Maslim berpendapat bahwa depresi adalah suatu kondisi yang dapat
disebabkan oleh defisiensi relatif salah satu atau beberapa aminergik
neurotransmiter (noradrenalin, serotonin, dopamin) pada sinaps neuron di
SSP (terutama pada sistem limbik) (Maslim, 2002).
Menurut Kaplan, depresi merupakan salah satu gangguan mood yang
ditandai oleh hilangnya perasaan kendali dan pengalaman subjektif adanya
penderitaan berat. Mood adalah keadaan emosional internal yang meresap
dari seseorang, dan bukan afek, yaitu ekspresi dari isi emosional saat
itu (Kaplan, 2010).
Menurut Wikipedia Depresi adalah suatu kondisi yang lebih dari suatu
keadaan sedih. Kalau menurut saya, depresi bisa diartikan sebagai suatu
kondisi manusia dimana akal fikiran manusia terganggu dan disertai
perasaan sedih , kehilangan minat, dan kegembiraan sehingga
mengakibatkan mood seseorang menjadi terganggu.
- 2. JENIS-JENIS DEPRESI
Jenis-jenis depresi dapat digolongkan kedalam beberapa jenis. Jenis
depresi diklasifikasikan berdasarkan penyebab depresi. Penggolongan atau
klasifikasi depresi hingga saat ini diakui masih sukar diterima
kalangan psikiater. Depresi dikenal sebagai sindroma yang secara klinik
heterogen, dalam arti tidak terdapat satu cara kasifikasi untuk
penggolongan depresi yang diterima secara universal.

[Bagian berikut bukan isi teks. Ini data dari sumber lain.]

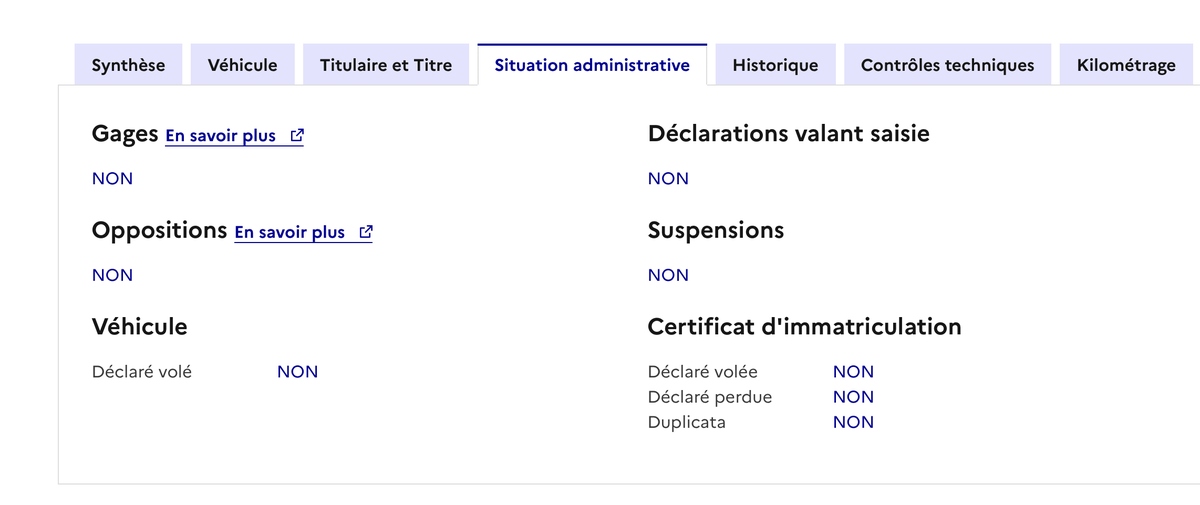The width and height of the screenshot is (1200, 505).
Task: Click the external link icon beside Oppositions
Action: coord(366,233)
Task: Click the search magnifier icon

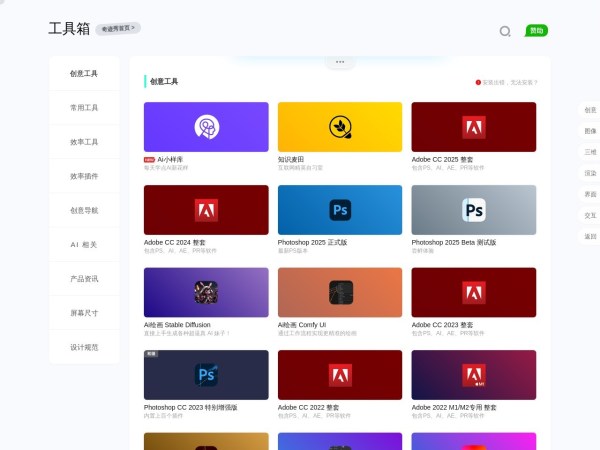Action: (x=505, y=31)
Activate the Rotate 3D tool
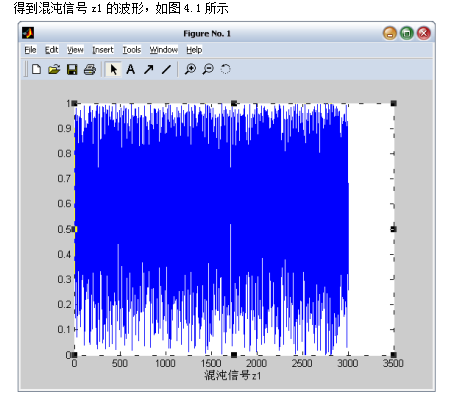This screenshot has height=409, width=455. [226, 69]
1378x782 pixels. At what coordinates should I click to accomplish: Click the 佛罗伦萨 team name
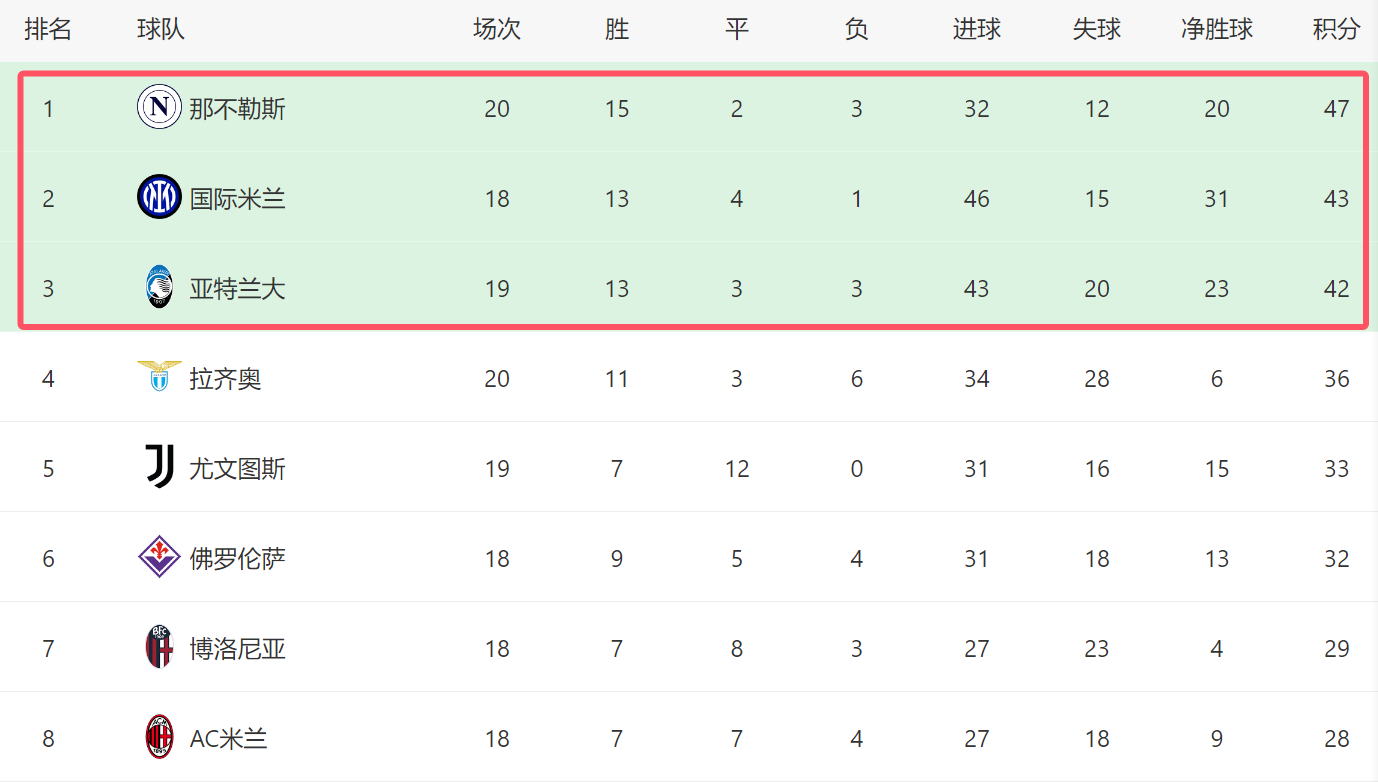point(237,559)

Menurut Lumongga (2009) ada beberapa jenis-jenis depresi, seperti yang akan di jelaskan di bawah ini.
- A. Depresi Berdasarkan Tingkat Penyakit
Menurut klasifikasi organisasi kesehatan dunia “World Health
Organization” (WHO) (dalam Lumongga, 2009), berdasarkan tingkat
penyakitnya, depresi menjadi:
- Mild depression/minor depression dan dysthymic disorder. Pada
depresi ringan, mood yang rendah datang dan pergi dan penyakit datang
setelah kejadian stressfull yang spesifik. Individu akan merasa cemas
dan juga tidak bersemangat. Perubahan gaya hidup biasanya dibutuhkan
untuk mengurangi depersi jenis ini. Minor depression ditandai dengan
adanya dua gejala pada depressive episode namun tidak lebih dari lima
gejala depresi muncul selama dua minggu berturut-turut, dan gejala itu
bukan karena pengaruh obatan-obatan atau penyakit. Bentuk depresi yang
kurang parah disebut distimia (Dystymic disorder). Depresi ini
menimbulkan gangguan Minor Depression ringan dalam jangka waktu yang
lama sehingga seseorang tidak dapat bekerja optimal. Gejala depresi
ringan ada gangguan distimia dirasakan minimal dalam jangka waktu dua
tahun.
- Moderate Depression. Pada depresi sedang mood yang rendah
berlangsung terus dan individu mengalami simtom fisik juga walaupun
berbeda-beda tiap individu. Perubahan gaya hidup saja tidak cukup dan
bantuan diperlukan untuk mengatasinya.
- Severe depression/major depression. Depresi berat adalah
penyakit yang tingkat depresinya parah. Individu akan mengalami gangguan
dalam kemampuan untuk bekerja, tidur, makan, dan menikmati hal yang
menyenangkan dan penting untuk mendapatkan bantuan medis secepat
mungkin. Deperesi ini dapat muncul sekali atau dua kali dan beberapa
kali selama hdup. Major depression ditandai dengan adanya lima atau
lebih simtom yang ditunjukan dalam major depressive episode dan
berlangsung selama 2 minggu berturut-turut.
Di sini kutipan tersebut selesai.